The Easter Lily is a powerful symbol of peace in Ireland. It is traditionally worn over the Easter period, as an act of remembrance for people who died fighting for their country.
It originated in 1925, created by members of Cumann na mBan, which was an all-female organisation in support of the Irish Republican Army.
The Easter Lily was sold in front of churches on Sundays in the period before Easter, as a way of raising money to help support the families of the men that had died in Ireland’s fight for independence. It would then be worn as a mark of respect for those who had lost their lives, and also as a sign of hope and peace for the future.
The Easter Lily is a fitting symbol for Irish nationalists. It blooms in the springtime, which coincides with the anniversary of the 1916 Easter Rising, in which Irish rebels took control of major buildings in Dublin and declared Ireland an independent republic.
The British government responded with heavy military force and the two armies fought for about five days before rebel leader Padraic Pearse ordered his men to surrender to prevent any more casualties. During the conflict 64 Irish republicans and 254 civilians were killed, and 16 of the rebel leaders were executed in the following weeks. The British army suffered the loss of 132 men.
Hundreds of men lost their lives
Cumann na mBan created the Easter Lily nine years after the Rising. It was sold to raise money to help support the families that had lost their husbands and fathers. At the time, people in Ireland were still suffering the after effects of war. The Irish War of Independence had followed the Easter Rising, with an estimated 550 republicans and 750 civilians being killed.
Michael Collins, leader of the IRA, then signed the Anglo-Irish Treaty. The treaty allowed Ireland status as a free state, but as a dominion of the British Empire. This was unacceptable to some members of the IRA and the organisation split. The anti-treaty began fighting with their former comrades, the pro-treaty. This led to the Irish Civil War, during which Michael Collins was assassinated.

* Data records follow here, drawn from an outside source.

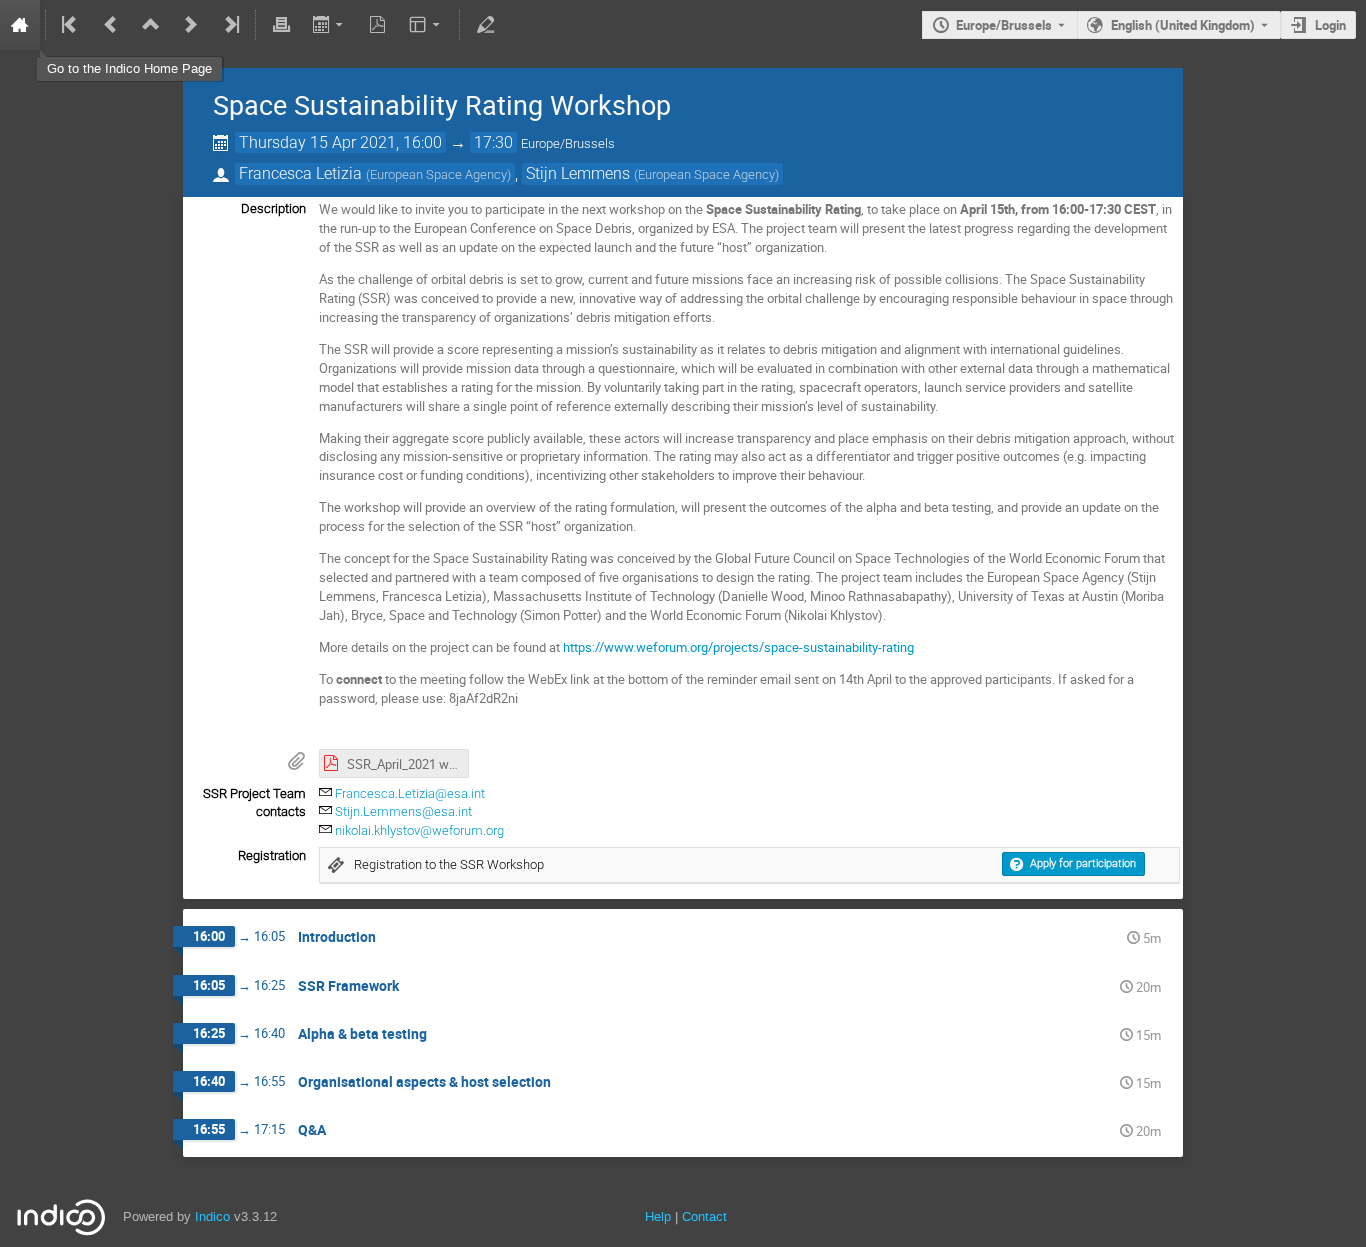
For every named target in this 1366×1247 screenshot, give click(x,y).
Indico (212, 1216)
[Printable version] (281, 25)
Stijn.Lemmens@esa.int (403, 811)
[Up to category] (151, 25)
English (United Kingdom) (1183, 25)
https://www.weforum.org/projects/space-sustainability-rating (738, 647)
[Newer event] (191, 25)
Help (658, 1216)
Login (1330, 25)
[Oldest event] (71, 25)
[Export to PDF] (378, 25)
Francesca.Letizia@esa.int (410, 793)
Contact (704, 1216)
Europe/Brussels (1004, 25)
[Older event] (111, 25)
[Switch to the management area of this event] (485, 25)
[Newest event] (230, 25)
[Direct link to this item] (390, 937)
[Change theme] (426, 25)
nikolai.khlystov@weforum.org (419, 830)
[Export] (329, 25)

The Easter Lily is sold to remember the people who have lost their lives fighting for their country, and what they believed to be right. Its colouration of green, white and orange perfectly mirror the tricolour, the Republic of Ireland flag.
The green represents the ancient Celtic people, and the orange represents the Protestant settlers. With the white in between symbolises the peace and respect between the two.
The Easter Lily is also associated with the IRA and Sinn Féin, as a symbol to honour the men who have died fighting for their cause.
‘Pinheads’ and Stickies’
When the IRA split into two bodies of the Provisional IRA and the Official IRA, they both continued to wear the Easter Lily. The Provisional IRA members wore the traditional paper lily and pin, whereas the Official IRA would wear an Easter Lilly with a sticky back, just stuck onto their clothes. This led to brief nicknames of the two groups of ‘pinheads’ and stickies’, but they didn’t last long.